Eric Groves Eric Groves is the Senior Vice President of Worldwide Development for Constant Contact. Eric has more than 20 years of experience building sales, business development, online and marketing strategies for leading companies. He is the author of The Constant Contact Guide to Email Marketing, published in 2009, and a frequent speaker across the country.

13 Reactions

  1. Great information! Very helpful resources on organizing events, I will rely on this source for organizing all future events.

  2. Promoting the event seems like the hardest part of the equation. What social networking sites do you feel work best for promoting an event?
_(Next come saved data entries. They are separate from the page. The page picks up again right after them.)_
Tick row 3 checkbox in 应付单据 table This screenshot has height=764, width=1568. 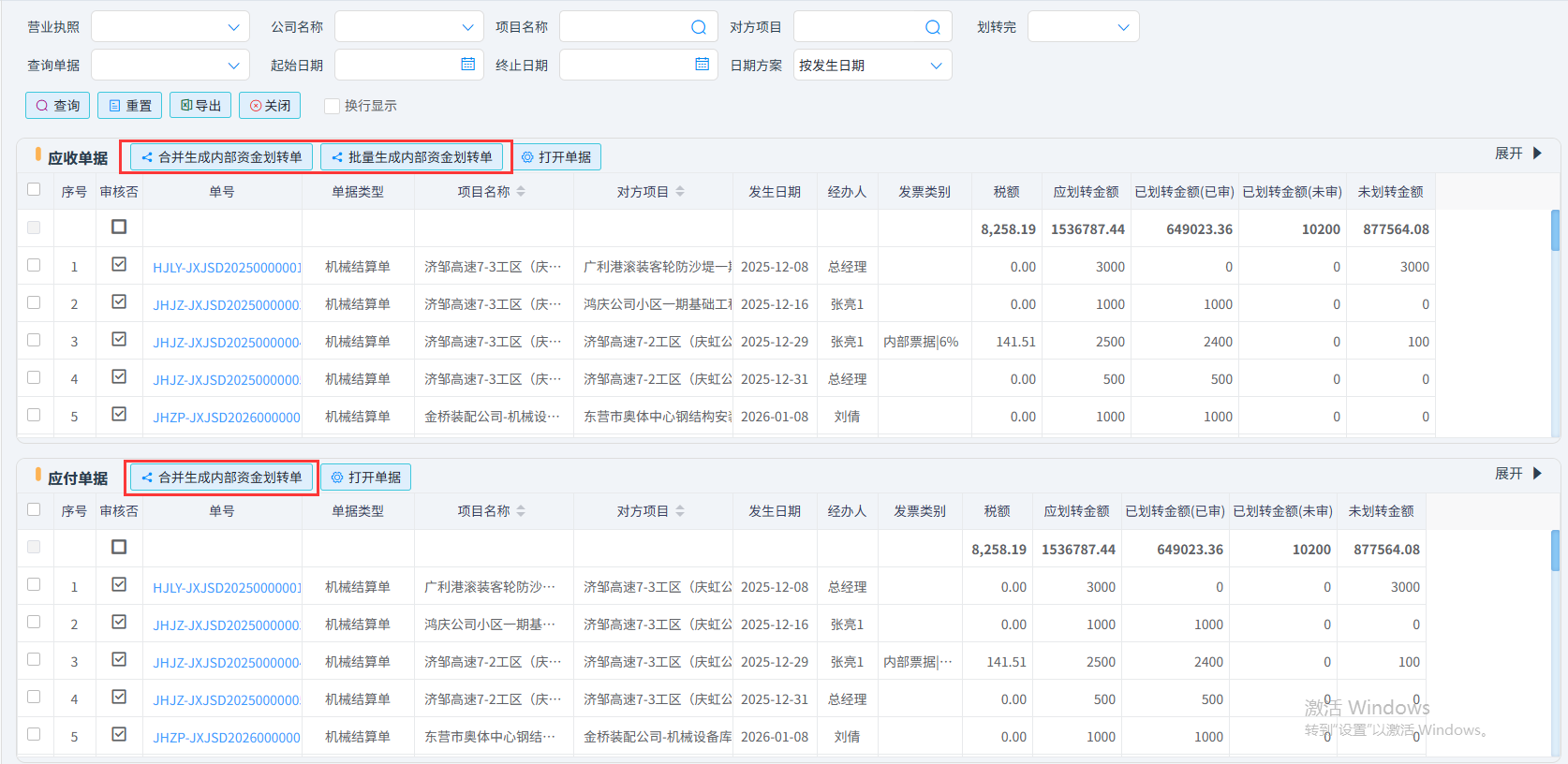pyautogui.click(x=35, y=660)
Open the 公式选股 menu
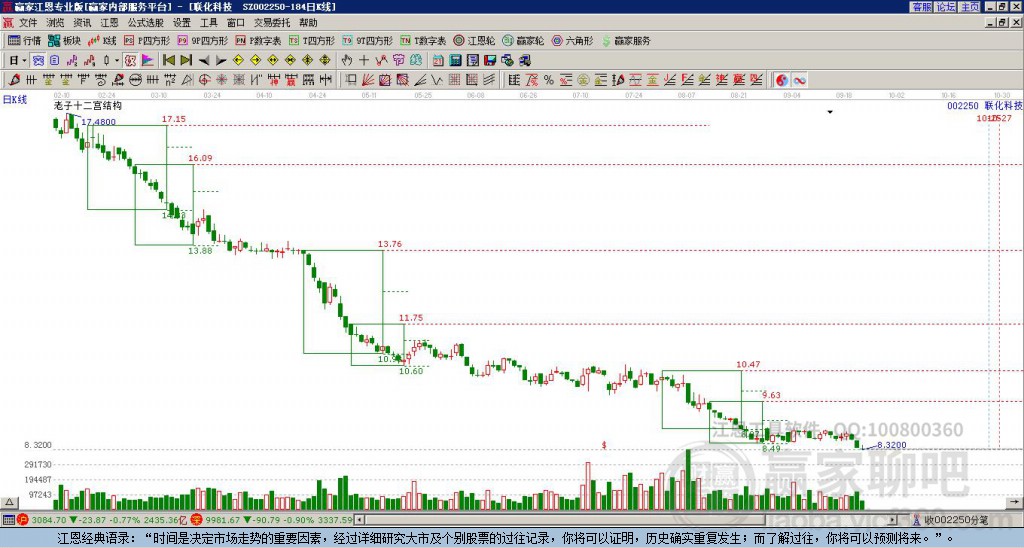 (x=145, y=22)
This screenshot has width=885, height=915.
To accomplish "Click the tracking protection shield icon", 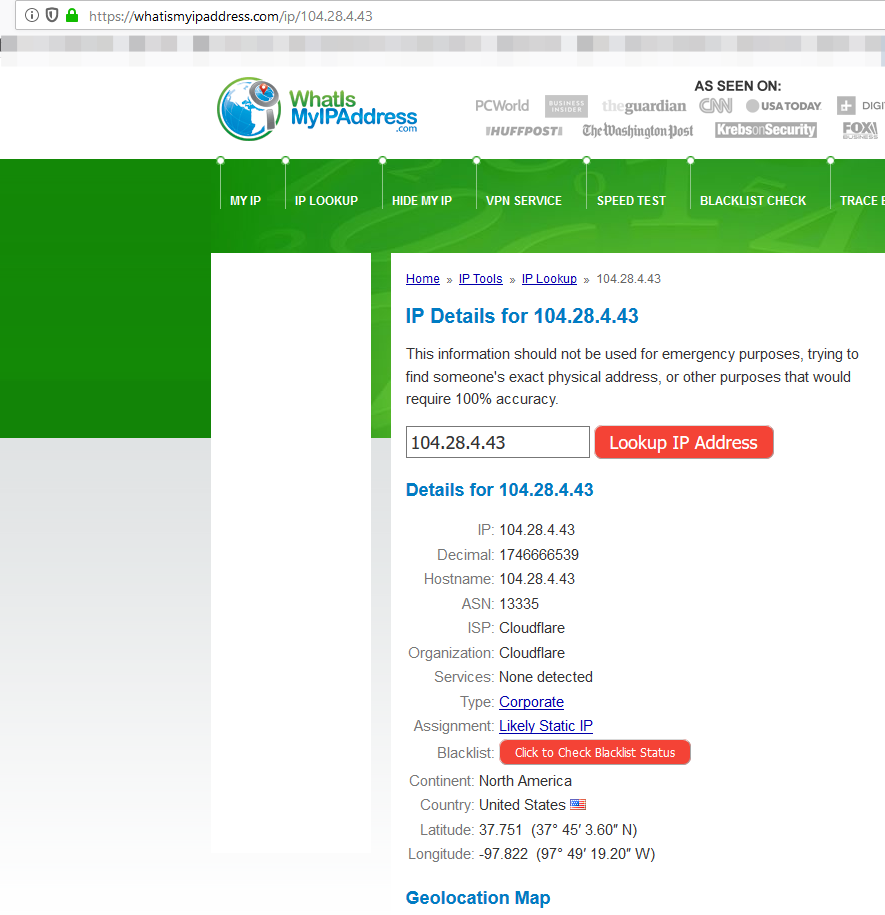I will [51, 16].
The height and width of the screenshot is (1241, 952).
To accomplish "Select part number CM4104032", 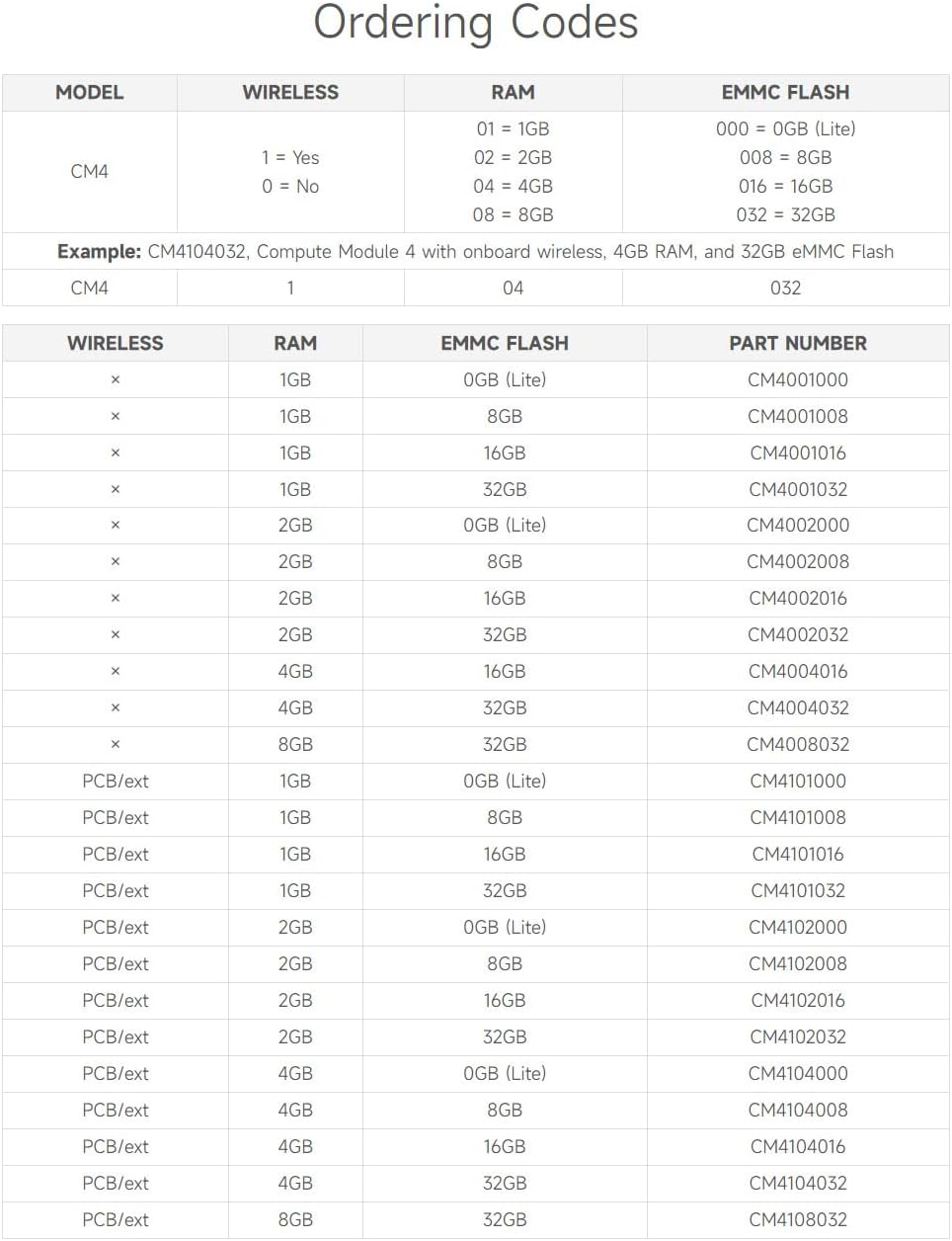I will 798,1184.
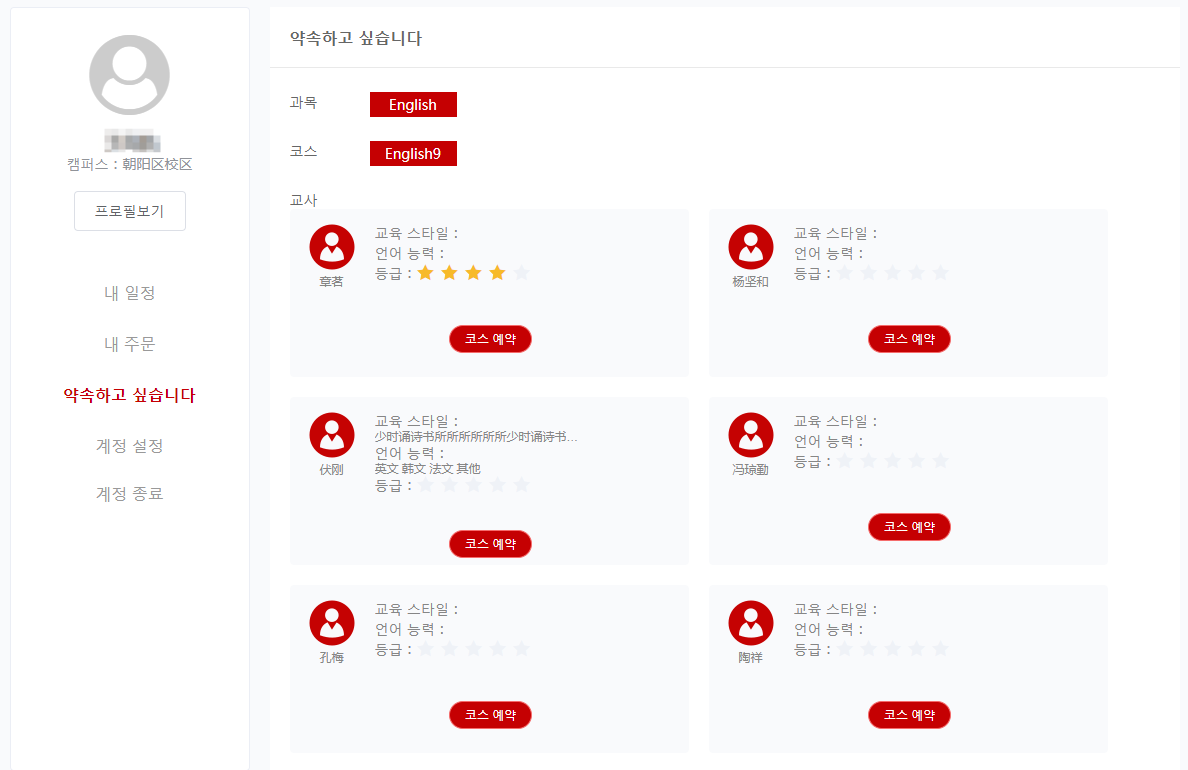Click the 약속하고 싶습니다 sidebar item

[130, 395]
  3. Robert: To figure that out, start by understanding the online behavior of your target audience. Where do they go online? What tools are they using? Blogs, Twitter, Facebook and LinkedIn can all be valuable ways to reach event participants, but they can also require a significant amount of time to do well. Accordingly, the more you know about where your customers and prospective customers hang out the easier it will be to get a good return on your time investment. One way to ascertain this is simply to ask your customers as you interact with them. Another way is to create a short survey or poll that you can invite your email newsletter readers and website visitors to. When inviting people to give you feedback, I think you get a better response rate if you position your request along the line of “I would appreciate if you could take a few seconds and provide me with some feedback” rather than asking them to take a “survey.” In any case, once you know where your audience hangs out use that as the place to get started in promoting your events via social media. Hope that helps. Eric

  4. Eric Groves: Great list. I will forward it to a person who is arranging an conference for the members of an enterprise resource planning software user association. I will speak about social media at the conference. Have you attended conferences, using the new digital business card called Poken?

  5. Great ideas and I think this comprehensive list will help many in the buisness world of holding events that are worth attending!

  6. Conducting a post mortem of an event by getting both your team’s and your attendees’ feedback is of critical importance in order to learn and evolve from your collective experience. The more perspective you have, the more informed you are of how your offering was perceived, and how you can improve on it next time round.

  7. Dear Eric,

    I find your posting is very useful. I’m sure many people would find it that way too. I have a unique situation that I would like to tell you and need you to give your comments from your expertise.

    One day, I have been requested to be a moderator of an event. On the day of the event, I was restricted to enter the compound area of the event, because the organizer did not provide me with the security access that supposed to be prepared by them. I had to wait for 3 hours until they came to pick me up and provided me the access. It resulted I missed the event in the first session.

    I was so upset having that experience, considering the access was only provided to the people who had the event, not the invitee. And I thought, if they invited me, they supposed to provide my access to enter the area and do my job. Later, I got complaint because I was late and the Organizer stupidly wash their hands off.

    What do you think about that?

  8. great site and very useful tips. I suck at planning events so i started using those event planning websites which have been very helpful (made my life a lot easier!). there are a few sites out there but the one that i recently used is called EventHoller. definitely check it out, very easy to use

  9. Hi ! Eric, I really appreciate this post, and mostly i am hosting small events for businesses. What kinds of strategies i should used to enlarge my network. Should i invite all types of business masses or just for relevant to my network.